**GIVEN DATA:**
=== Begin Enclosure ===

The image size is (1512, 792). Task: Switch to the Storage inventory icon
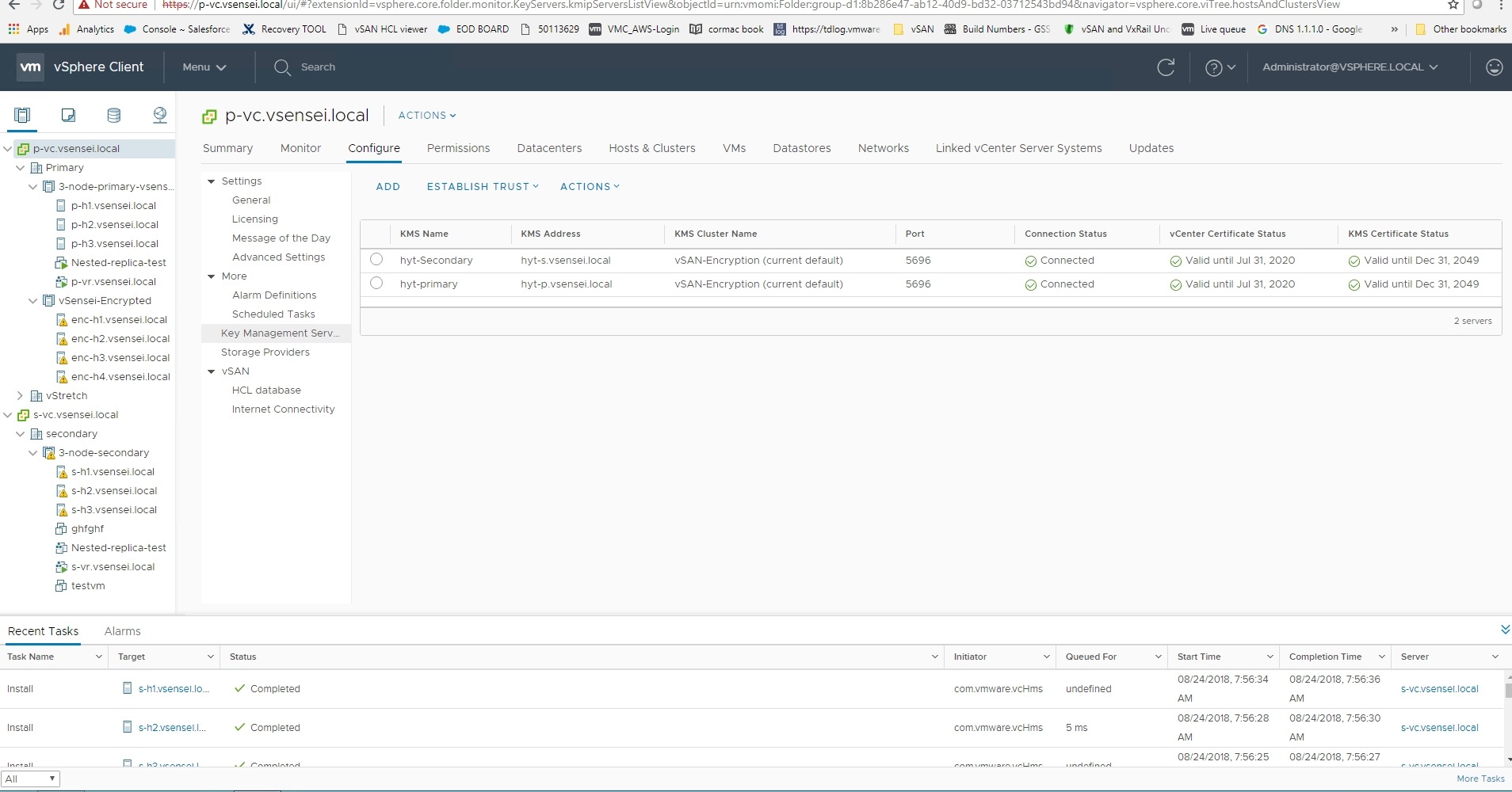[114, 116]
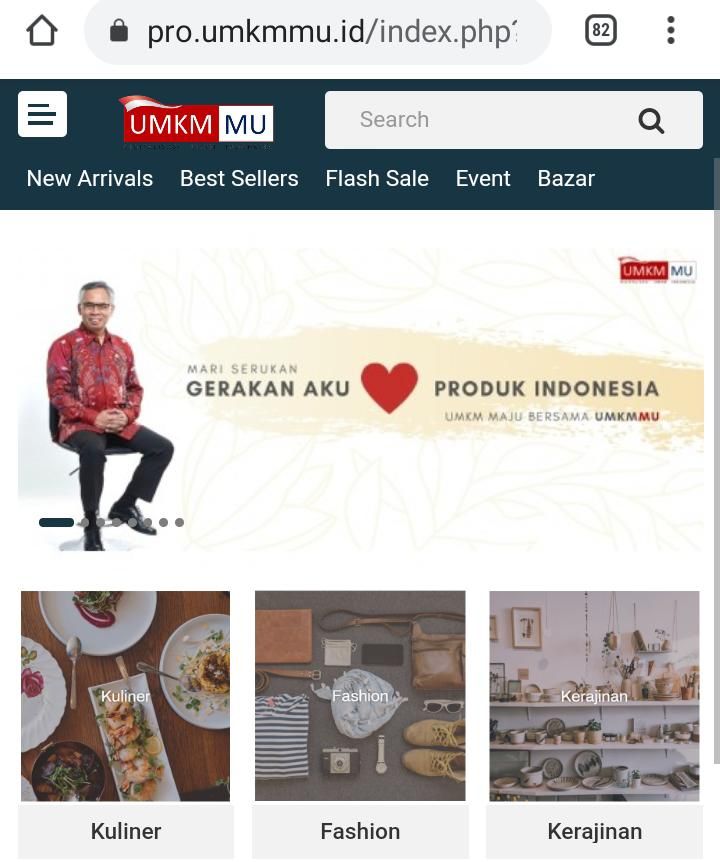Screen dimensions: 720x862
Task: Tap the padlock icon in address bar
Action: point(119,31)
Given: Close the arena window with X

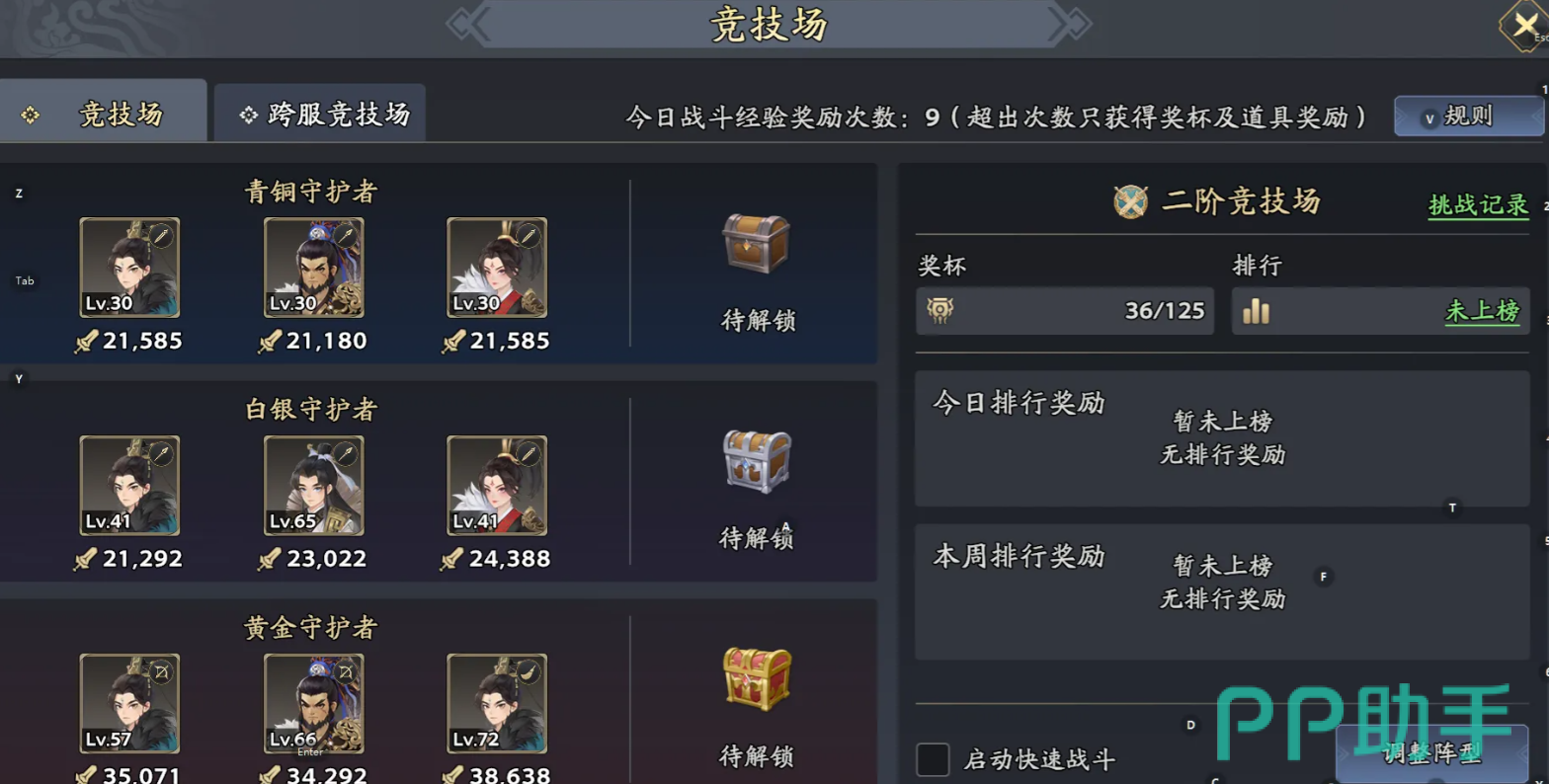Looking at the screenshot, I should click(1525, 25).
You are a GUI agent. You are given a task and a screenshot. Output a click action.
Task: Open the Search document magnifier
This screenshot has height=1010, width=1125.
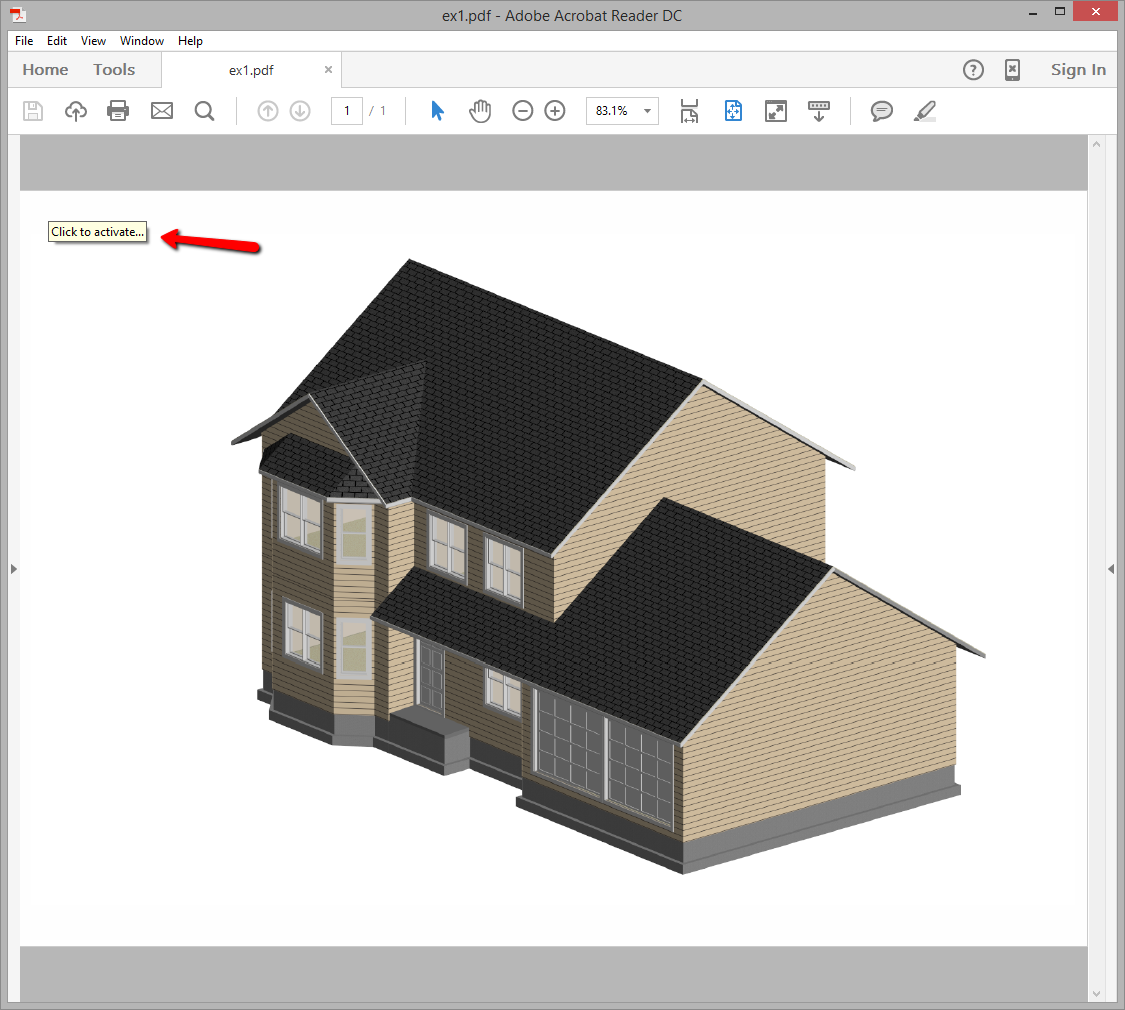pos(205,110)
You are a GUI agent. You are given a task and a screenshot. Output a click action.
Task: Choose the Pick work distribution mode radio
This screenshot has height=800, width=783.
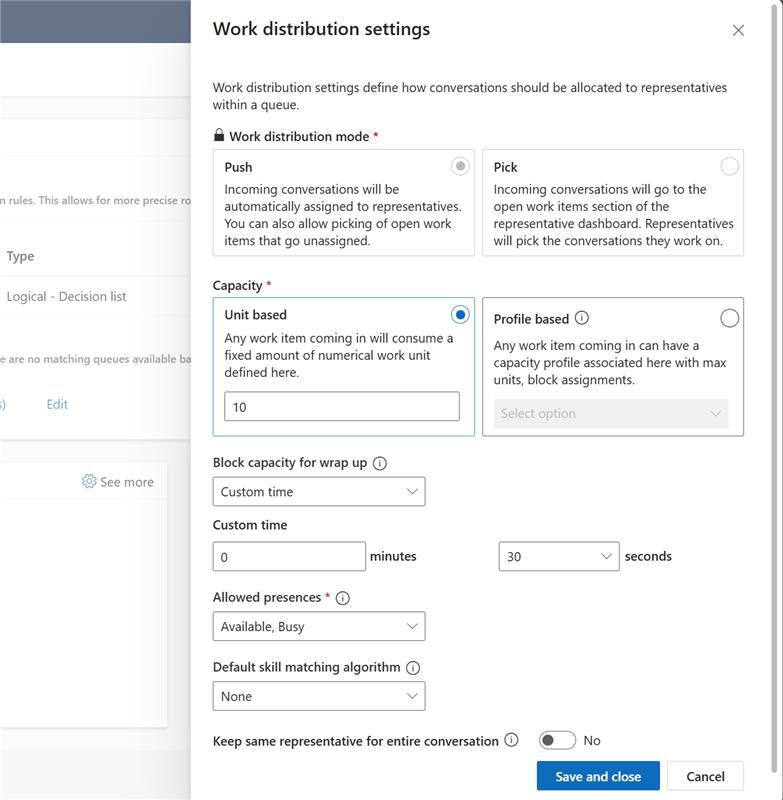pos(729,166)

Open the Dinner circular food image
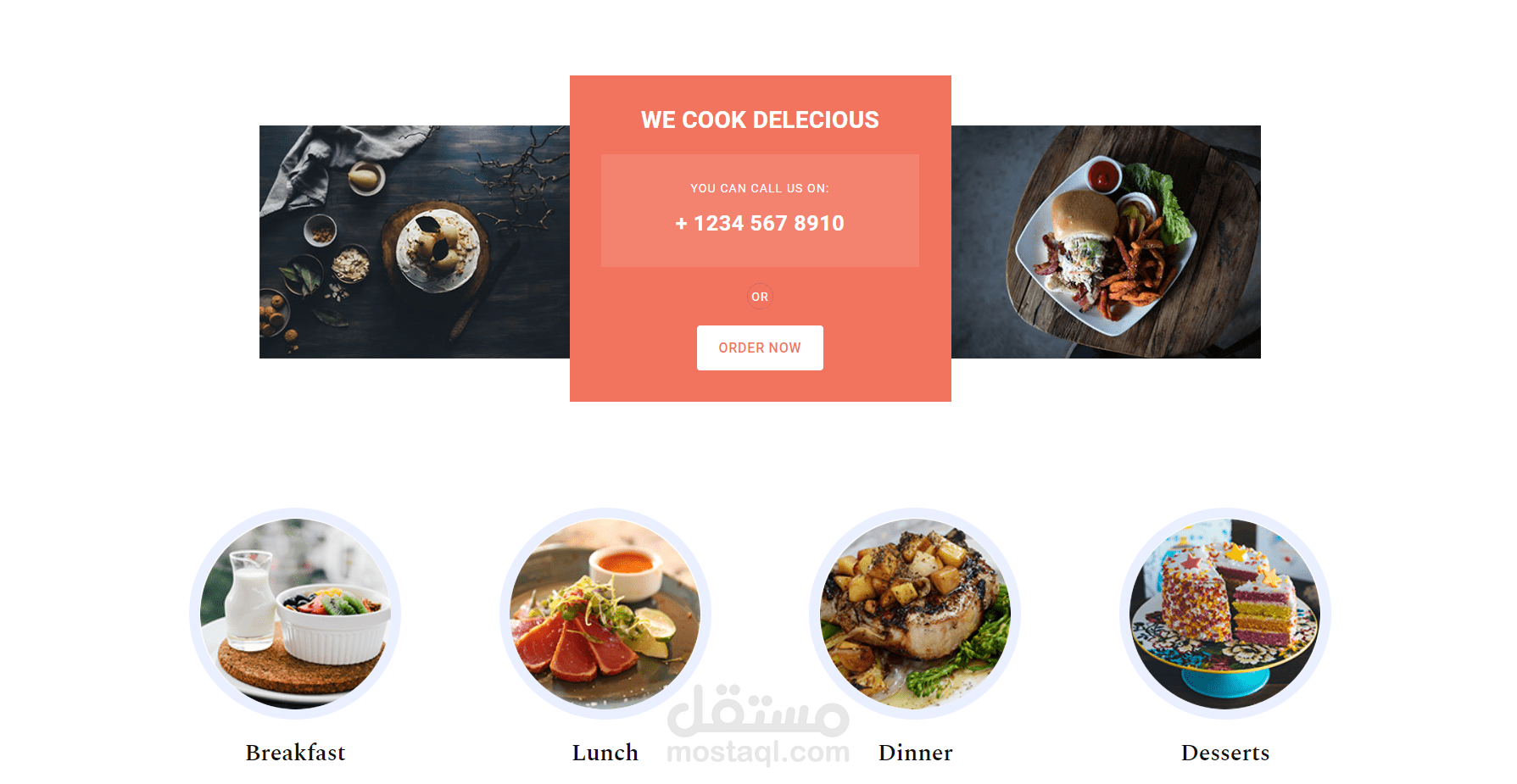[x=915, y=614]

=== End Enclosure ===

**THE PROBLEM:** With the pictures omitted, print each line of the data above precisely as given.

**ANSWER SECTION:**
The image size is (1512, 792). Task: Switch to the Storage inventory icon
[114, 116]
Screen dimensions: 720x862
Task: Tap the padlock icon in address bar
Action: point(119,31)
Given: Close the arena window with X

Looking at the screenshot, I should click(1525, 25).
You are a GUI agent. You are given a task and a screenshot. Output a click action.
Task: Open the Search document magnifier
This screenshot has height=1010, width=1125.
pos(205,110)
You are a GUI agent. You are given a task and a screenshot. Output a click action.
Task: Choose the Pick work distribution mode radio
This screenshot has height=800, width=783.
pos(729,166)

Open the Dinner circular food image
[x=915, y=614]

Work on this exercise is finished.